#### [Article]

------------------------------------------------------------

JUST A POLITICIAN, NOT A SAINT
I have kept my mouth shut for a year but this has become ridiculous. I come to bury Jack Layton, not to praise him, because he was just another politician, although his early death was unfortunate.
Ringing a John Lennon song on the Peace Tower carillon on the anniversary of his death! Chalking messages about Jack on a wall in Nathan Phillips Square. The media's fawning coverage!
My guess is they really didn't know him.
Not everyone swooned at the first anniversary of his death. Chris Selley in the National Post wrote a good comment under the headline The Wrong Song For Layton. Chris had better watch out. All you have to do is tackle some new mega-hero of the people and some nervous media hacks will use it as an excuse to fire you. I know.
For a decade I did a weekly commentary on CBC Radio in Toronto. My contract was not renewed - they said they were trying different voices - after I grumbled that John Sewell, then the darling of the CBC and the left in the media, was just a mayor, you know, he doesn't walk on water. The controversial mayor was being excused for yet another stupid stunt.
I guess as a fallen Baptist I should not have got into Biblical language, but I seemed to recall that Sewell was raised in a wealthy Baptist home and he certainly carried himself as holier-than-anyone.
Then I did a regular commentary on CFRB back when it was the giant among radio stations. I was called about the death of Princess Diana and made the mistake of saying that I thought she was a horny driven attractive woman and the song that Elton John rewrote for her was not that great.
I actually came to like the song, Candles in the Wind, which was first written for Marilyn Monroe who knew all about a public pretence of shyness and a inner desire to do anything she damn well pleased. But after I didn't participate in the international mourning for a spoiled brat, my regular spot on CFRB was filled by someone who would kowtow more to the public's latest hot heroes.

------------------------------------------------------------

#### [Dataset content]
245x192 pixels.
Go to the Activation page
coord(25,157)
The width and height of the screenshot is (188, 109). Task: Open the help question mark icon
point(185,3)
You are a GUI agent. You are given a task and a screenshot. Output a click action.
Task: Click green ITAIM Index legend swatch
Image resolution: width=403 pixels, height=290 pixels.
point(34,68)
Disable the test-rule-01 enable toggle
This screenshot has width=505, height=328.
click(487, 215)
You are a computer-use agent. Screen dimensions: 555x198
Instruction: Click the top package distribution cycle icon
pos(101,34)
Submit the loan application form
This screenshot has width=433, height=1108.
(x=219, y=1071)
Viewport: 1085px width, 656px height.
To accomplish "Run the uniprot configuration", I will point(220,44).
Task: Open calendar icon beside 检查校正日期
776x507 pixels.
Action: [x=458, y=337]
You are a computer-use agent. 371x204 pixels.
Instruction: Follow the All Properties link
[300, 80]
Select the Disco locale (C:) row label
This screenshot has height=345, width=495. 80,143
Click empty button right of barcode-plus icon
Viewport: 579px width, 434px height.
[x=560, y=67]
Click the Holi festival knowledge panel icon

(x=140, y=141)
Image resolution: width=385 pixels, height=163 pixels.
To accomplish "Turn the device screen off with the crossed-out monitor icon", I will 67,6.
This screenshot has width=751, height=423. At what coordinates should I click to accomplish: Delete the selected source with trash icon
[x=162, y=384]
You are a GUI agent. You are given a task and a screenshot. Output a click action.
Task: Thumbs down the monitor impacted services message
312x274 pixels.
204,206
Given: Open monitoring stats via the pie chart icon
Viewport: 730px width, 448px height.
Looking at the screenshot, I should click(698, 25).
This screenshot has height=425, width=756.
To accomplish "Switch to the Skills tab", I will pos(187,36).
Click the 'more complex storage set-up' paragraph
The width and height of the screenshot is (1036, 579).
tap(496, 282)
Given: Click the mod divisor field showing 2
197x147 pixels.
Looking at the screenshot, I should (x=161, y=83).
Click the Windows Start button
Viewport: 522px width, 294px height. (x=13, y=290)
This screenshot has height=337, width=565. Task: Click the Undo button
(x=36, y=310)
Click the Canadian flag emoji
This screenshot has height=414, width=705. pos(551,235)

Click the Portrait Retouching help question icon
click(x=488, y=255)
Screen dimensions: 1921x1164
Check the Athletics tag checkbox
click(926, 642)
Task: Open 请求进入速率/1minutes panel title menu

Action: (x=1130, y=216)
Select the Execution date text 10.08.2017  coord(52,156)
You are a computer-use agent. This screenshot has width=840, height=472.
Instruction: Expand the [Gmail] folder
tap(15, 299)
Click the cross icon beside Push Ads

------------------------------------------------------------

#### [Tasks and exercises]
#1 Answer these about the column, one per line:
(a) Whose song was rung on the Peace Tower carillon?
(b) For how long, and on which station, did the writer do a weekly commentary in Toronto?
(c) For whom was Candles in the Wind first written?
#2 Reproduce the column's text between "I guess as a" and "latest hot heroes.", inclusive.

#### [Set of answers]
#1
(a) John Lennon's
(b) For a decade, on CBC Radio
(c) Marilyn Monroe

#2
I guess as a fallen Baptist I should not have got into Biblical language, but I seemed to recall that Sewell was raised in a wealthy Baptist home and he certainly carried himself as holier-than-anyone.
Then I did a regular commentary on CFRB back when it was the giant among radio stations. I was called about the death of Princess Diana and made the mistake of saying that I thought she was a horny driven attractive woman and the song that Elton John rewrote for her was not that great.
I actually came to like the song, Candles in the Wind, which was first written for Marilyn Monroe who knew all about a public pretence of shyness and a inner desire to do anything she damn well pleased. But after I didn't participate in the international mourning for a spoiled brat, my regular spot on CFRB was filled by someone who would kowtow more to the public's latest hot heroes.